■ TAREA PROPUESTA 1 ■
Transcribe literalmente, del texto sobre la noche, el fragmento que se abre con las palabras que contienen "Siempre me ha" y se cierra con "de la noche.".
■ TAREA PROPUESTA 2 ■
Resume en forma de lista el párrafo del texto sobre la noche que comienza con "Siempre me ha costado dormir", conservando sus datos principales.

■ TEXTO DE LA PÁGINA ■
§

[MIGRANTE AL PASO] De noche las calles más simples, aquellas que en el día parecen insignificantes y que nadie recuerda dos cuadras después de haberlas recorrido, toman un aura peculiar. Es como si se quitaran el disfraz rutinario que llevan bajo el sol y se atrevieran a mostrarse en su verdadera forma. Tal vez es mi astigmatismo el que distorsiona las luces y me hace verlas más alargadas, más espectrales de lo que en realidad son. O quizá es el silencio, un silencio que nunca se encuentra a plena luz del día, lo que cambia por completo la percepción. Ese silencio pesa, acompaña, se adhiere a las paredes desconchadas y a los postes, y termina por volver extrañas las mismas cuadras que a la tarde pasan inadvertidas. No todos conocen la noche y sus misterios. La ciudad se transforma, los personajes que caminan en ella se tornan más herméticos, como si cada rostro escondiera un secreto y cada rincón guardara un relato pendiente.
Siempre me ha costado dormir. En todas las ciudades donde he estado, nunca ha faltado la caminata de madrugada, acompañada por varios cigarros que se consumen con la misma rapidez con la que pasan las horas. Muchos creen que no estamos hechos para vivir de noche, que la oscuridad es contranatural, pero la realidad es que muchísima gente lo hace, y no necesariamente por gusto, sino porque hay un magnetismo difícil de explicar que empuja a algunos a preferir la penumbra. Allí, en la oscuridad, se esconde otro plano de la ciudad, un plano que convive con el visible pero que rara vez se cruza con él. A veces te encuentras con las mismas personas, aquellos que también se sienten más cómodos respirando el aire fresco y escaso de la madrugada. Los reconoces, aunque no hablen, aunque pasen de largo: comparten contigo la complicidad de la noche.
Se suele pensar que el crimen y el mal vivir reinan cuando cae el sol. Y puede ser cierto en metrópolis gigantes, donde el anonimato es absoluto y la violencia encuentra escondrijos en cada esquina. Pero en otros lugares la noche suele ser un tiempo de calma y de paz, un refugio donde las calles adquieren un carácter más íntimo, más cercano. Recuerdo en Buenos Aires, cuando mi vida estaba desordenada, sin estructura ni rumbo, me encontraba más despierto de noche que de día. Era una paradoja: mientras la ciudad intentaba dormir, yo me encendía, como si mis pensamientos solo pudieran articularse al margen de la rutina establecida. A lo largo de la historia, la noche ha sido siempre terreno de mitos y leyendas. Vampiros que seducen antes de hundir sus colmillos, asesinos que esperan agazapados en la sombra, fantasmas que aparecen en el umbral entre el sueño y la vigilia. Por eso tanta gente la teme: porque proyecta en ella todo lo que no entiende de sí misma.

§

■ DATOS PROPORCIONADOS ■
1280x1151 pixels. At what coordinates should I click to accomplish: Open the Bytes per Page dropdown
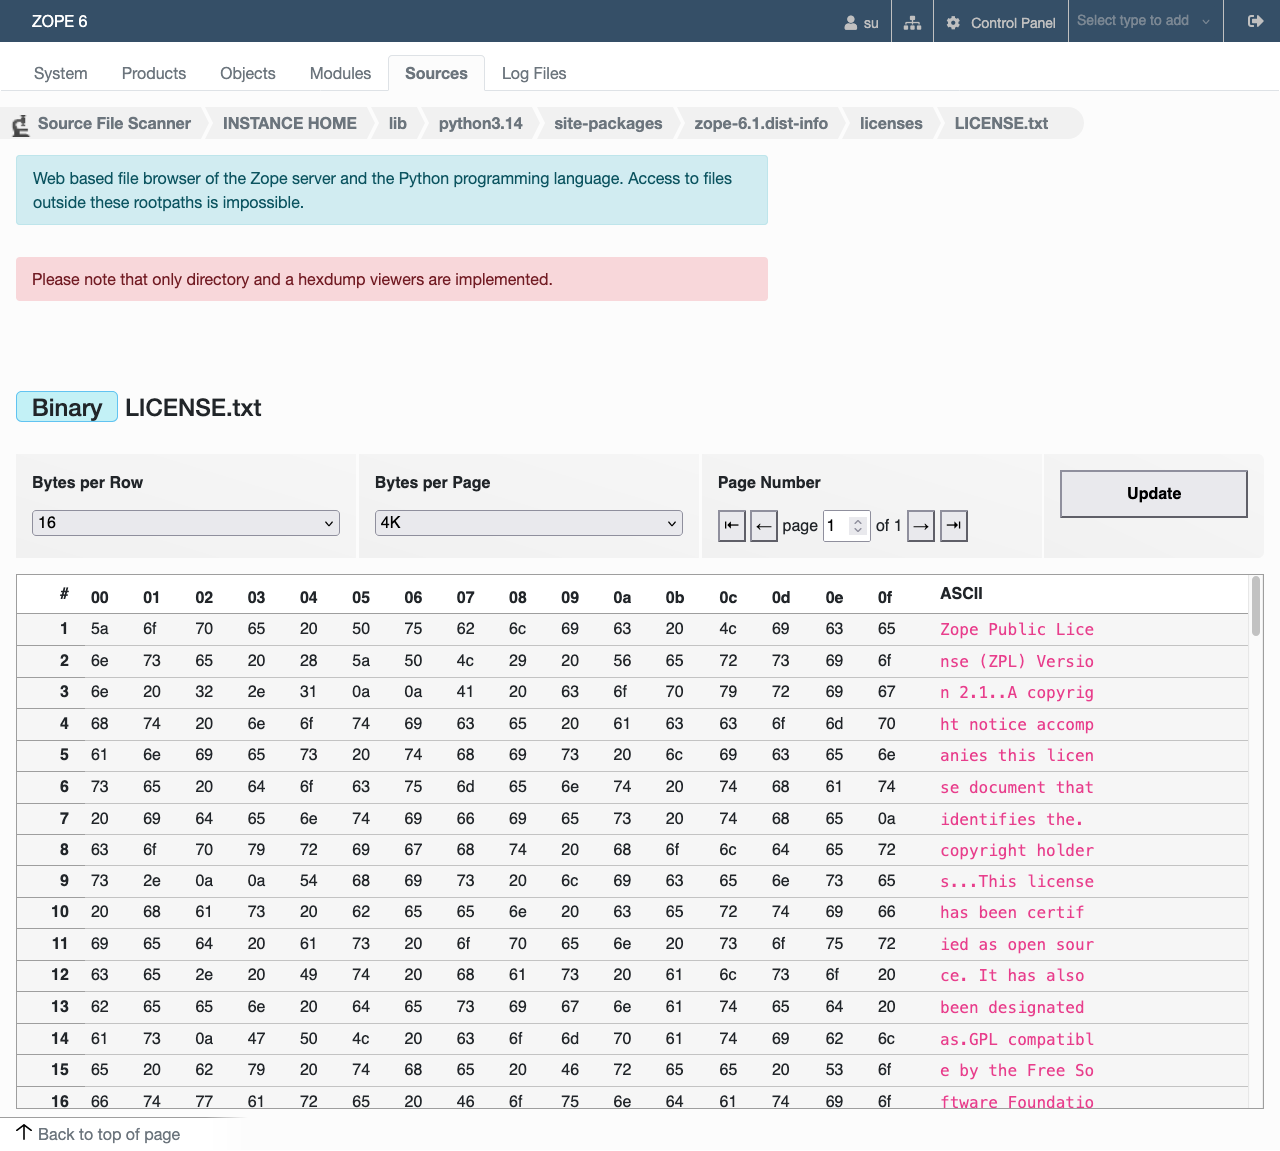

§

■ RESULTADO CORRECTO 1 ■
Siempre me ha costado dormir. En todas las ciudades donde he estado, nunca ha faltado la caminata de madrugada, acompañada por varios cigarros que se consumen con la misma rapidez con la que pasan las horas. Muchos creen que no estamos hechos para vivir de noche, que la oscuridad es contranatural, pero la realidad es que muchísima gente lo hace, y no necesariamente por gusto, sino porque hay un magnetismo difícil de explicar que empuja a algunos a preferir la penumbra. Allí, en la oscuridad, se esconde otro plano de la ciudad, un plano que convive con el visible pero que rara vez se cruza con él. A veces te encuentras con las mismas personas, aquellos que también se sienten más cómodos respirando el aire fresco y escaso de la madrugada. Los reconoces, aunque no hablen, aunque pasen de largo: comparten contigo la complicidad de la noche.

■ RESULTADO CORRECTO 2 ■
- Siempre le ha costado dormir y, en todas las ciudades donde ha estado, ha salido a caminar de madrugada fumando varios cigarros.
- Muchos creen que no estamos hechos para vivir de noche y que la oscuridad es contranatural.
- Sin embargo, muchísima gente vive de noche, no siempre por gusto, sino por un magnetismo difícil de explicar que lleva a algunos a preferir la penumbra.
- En la oscuridad se esconde otro plano de la ciudad, que convive con el visible pero rara vez se cruza con él.
- A veces se encuentran las mismas personas, que se sienten más cómodas en la madrugada y que, aunque no hablen, comparten la complicidad de la noche.